Schweser had a question where you needed to calculte the significance of correlation. The started from covarriance and varrince of x and y. This is a no sweat problem until they gave me a varriance covarriance “matrix” that looked like this
X Y
X 50.4 20.2
Y 20.2 36.5
I still can not see how you are supposed to figure out wich one is varriance and covarriance. Any thoughts?
covariance is 20.2 since they are same for both in matrix
Oh, I see we have three dif variables. varriance would be unique for each asset but covriance would be the same
thanks
X to X and Y to Y is Varance (Std. Dev squared) and X to Y is covariance.
cov (x,x) = var (x)
remember that and you will be fine.
cov (x,y) = rxy * sigma x * sigma y
cov (x,x) = 1 * sigmax^2 = var(x)
since correlation of a variable with itself = 1.
Still…this matrix layout is unusual!
how is it that cpk123 rating is ccc and mine is A? No way.
I think in a covariance matrix, the variance always runs diagonally.
Rated by S&P 
Factor, I’m only doing CFA, and this will be the 4th time (no typo, it’s the 4th)… I don’t think my starting around this time everytime is contributing in any positive way to my chance of passing!
this time you will …2 months is quite a decent time given the exam experience ,you might just have to cover the materials and do practice exams
I like to think of it like this:
Variance vs Covariance
‘Co’ like 'Co’operation, you’re working with someone other than yourself so
Covariance is cov(x,y) or cov(y,x)
Variance has no ‘Co’ so you’re working by yourself:
Variance is cov(x,x) or cov(y,y)
Now that you guys raised this, I wonder why Cov(x,y) = 0, if x or y has zero variance? The equation for covariance is the sum of (x-x_bar) * (y-y_bar).
The difficullty for me here is visualizing what the covariance is. Variance is clear: roughly, it’s how the data varies around the mean. If all the x’s are equal, x_bar = x, and the variance is zero. If you add another series, y, with a non-zero variance, how does that make the covariance zero?
if you multiply x * y and x is zero what is the answer?
if there is no varriance then x is not differant from x_bar so x-x_bar is zero.
this is the base principle on why the CAL works in portfolio. if the risk free asset did not have zero varriance you would not have a linear relationship with the tangency portfolio
Because you’re multiplying by 0 everywhere…
If one of the two variables doesn’t ever change, how can the two variables change simultaneously?
As to the original post, variance matrices are *extremely* common. So are correlation matrices.
Thecodont and aaronhotchner, can you define covariance in teh same simple way I defined variance above (i.e., roughly, it’s how the data varies around the mean)? Try doing that for covariance and see if the picture is clear.
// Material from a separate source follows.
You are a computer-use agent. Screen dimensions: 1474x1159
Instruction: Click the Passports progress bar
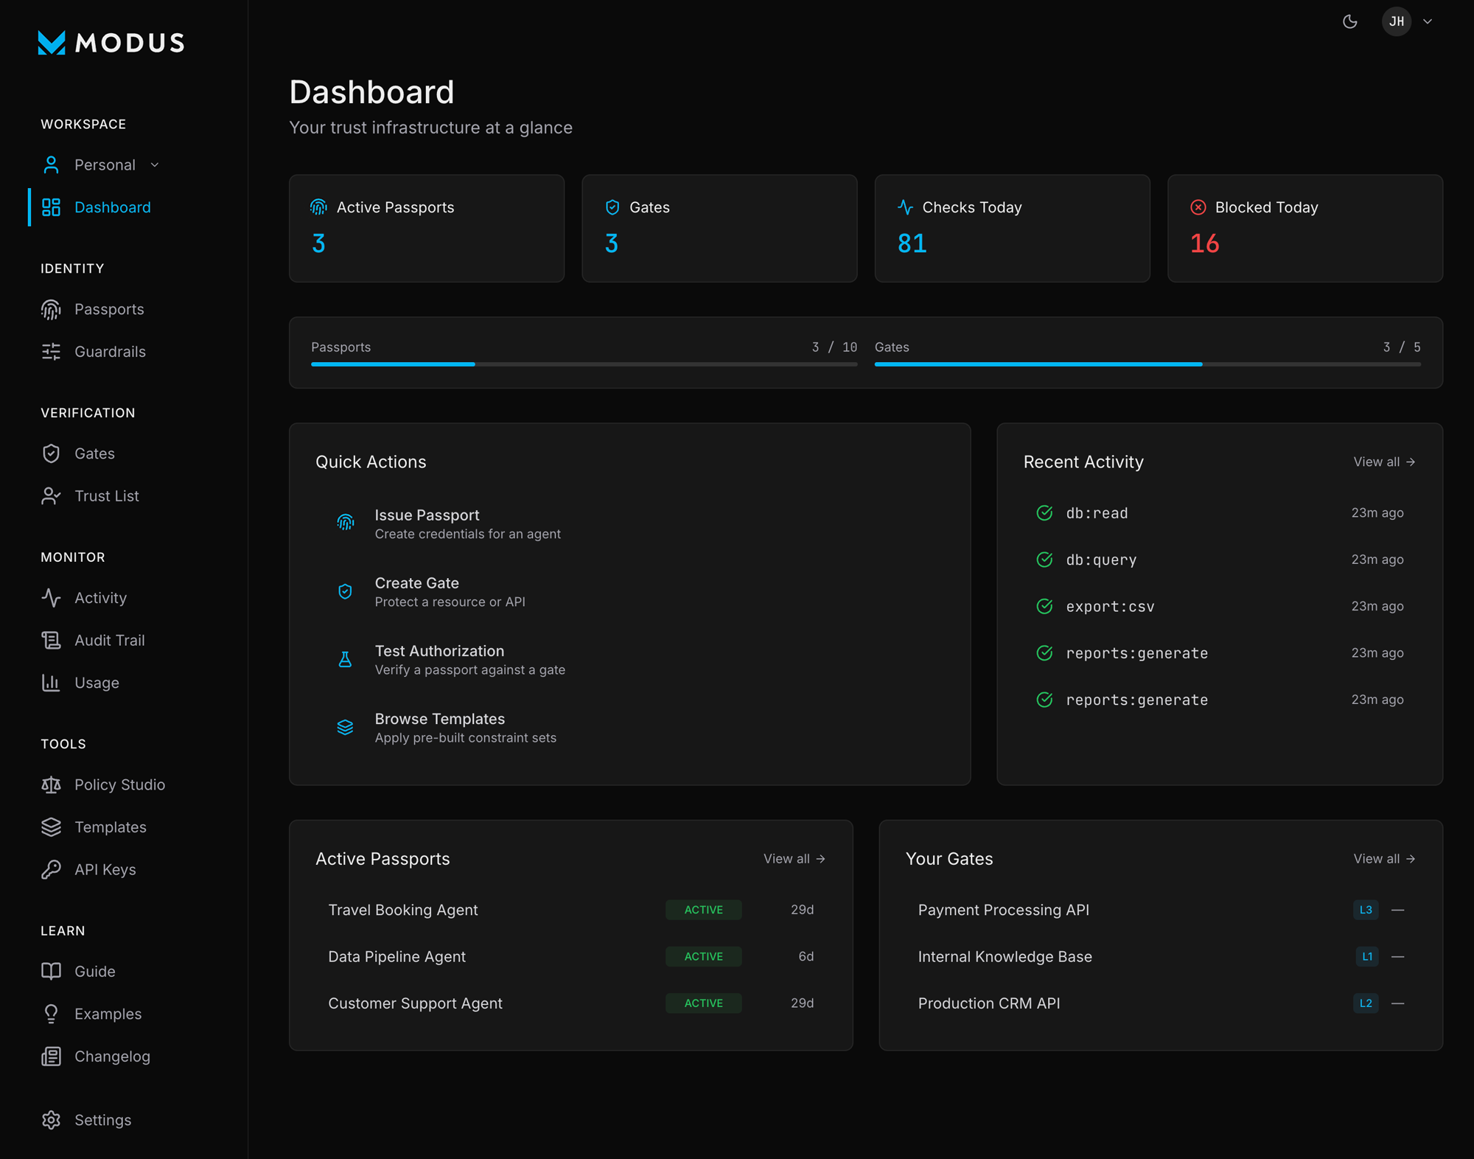(x=582, y=363)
It measures how frequently the large values of X correspond to the large values of Y.
A much easier way to describe covariance than summing all of the components is E(X - E(X)) * E(Y - E(Y)) = E(X * Y) - E(X) * E(Y). Whenever X and Y are independent, covariance is 0, always. Whenever either variable has a mean of 0, covariance is also 0.
** It measures how frequently the large values of X correspond to the large values of Y.
I’m looking for something like that, but still the statement is not very convincing. Why focus on large values only? Anyway, this is probably too much detail to care for in the exam anyway.
Okay, it measures how frequently the largest values of X correspond to the largest values of Y, the smallest values of X correspond to the smallest values of Y, and everything in between. You can’t really appreciate statistics without learning all of the basics first, and I guess it’s not practical to do this to prepare for a CFA exam, but you’d be a lot better off in the long run learning probability from scratch.